CS 553 Fall 2015 
Question on readings on reliability 

A. Reading: Algirdas Avizienis, Jean-Claude Laprie, Brian Randell Fundamental Concepts of Dependability

1. What are 4 key metrics the authors' claim characterize computing systems? 
Name two additional metrics, i.e., things that make a system desirable.

2. What is the difference between a fault and an error? 

3. What is a latent error? 

4. Describe the difference between availability and reliability.

5. What are (probabilistic) mathematical models that capture the concepts of availability and reliability? Use text in your description, but what you describe should be something that is computable. An example of the level of description I am looking for: one method that describes the concept of a circle would be to define an equation such that the square root of the sum of the squares of the X and Y coordinates is a  constant. 

6. Explain what is meant by the authors' claim that fault tolerance is 
recursive, and give and example.


B. Reading: David Oppenheimer, Archana Ganapathi, and David A. Patterson, Why do Internet services fail, and what can be done about it?

1. What are the authors' goals for this work?

2. Using the results in the paper, describe how you would quantify how 
effective the services in masking component failures from the users.

3. Rank the three services from most effective to least effective at masking component failures. 

4. What are the first three root causes for failures of Internet Services? 

5. What is performability? What is a performability benchmark? Give an example of one such benchmark that applies to Internet Services. What would be the independent variable (input) and what would be the dependent variable (output)? 

6. Given the authors' results, If you were in charge of allocating resources  (e.g. salary and equipment) to improve service uptime, what would you do? Justify your answer for full credit. 

C. Reading: Bianca Schroeder and Garth A. Gibson, A Large-Scale Study of Failures in High-Performance Computing Systems:

1. Describe the workload difference between this paper and the Oppenheimer, Ganapathi, and Patterson work. 

2. What is the biggest difference in the root-cause of failures between this paper and the Oppenheimer paper? Give a plausible explanation. 

3. What distribution bests fits the measured time between failures? 
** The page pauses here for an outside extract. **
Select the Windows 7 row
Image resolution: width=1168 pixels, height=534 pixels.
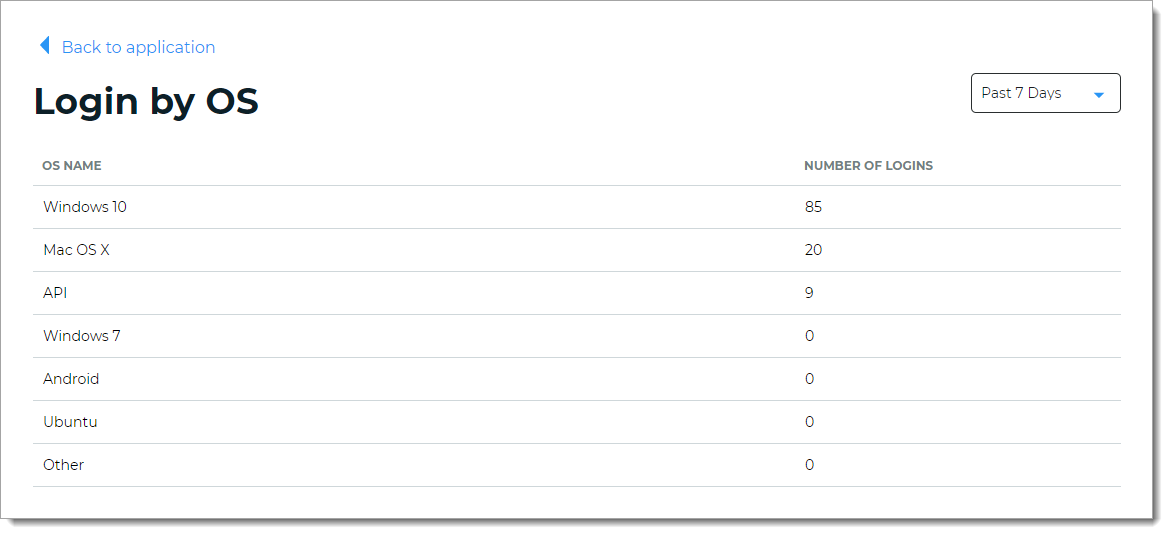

4. In this work, does a failure have any predictive value of future failures? That is, if we observe a failure over time interval 
t, is the time to the next failure is more likely, less likely, or the failure has no predictive value (is memory-less). What evidence in the paper supports your answer? 

5. Why might memoryless failures make it easier to construct a reliable system than if they were not? 

6. What are some impacts if we built a system with a temporal distribution of time between failures that was a poor fit to the actual one? 

7. Given the authors' results, if you were in charge of allocating resources (e.g. salary and equipment) to improve service uptime for these systems, what would you do? How would your approach be similar or different or similar from your response to the  Oppenheimer et. al. answer?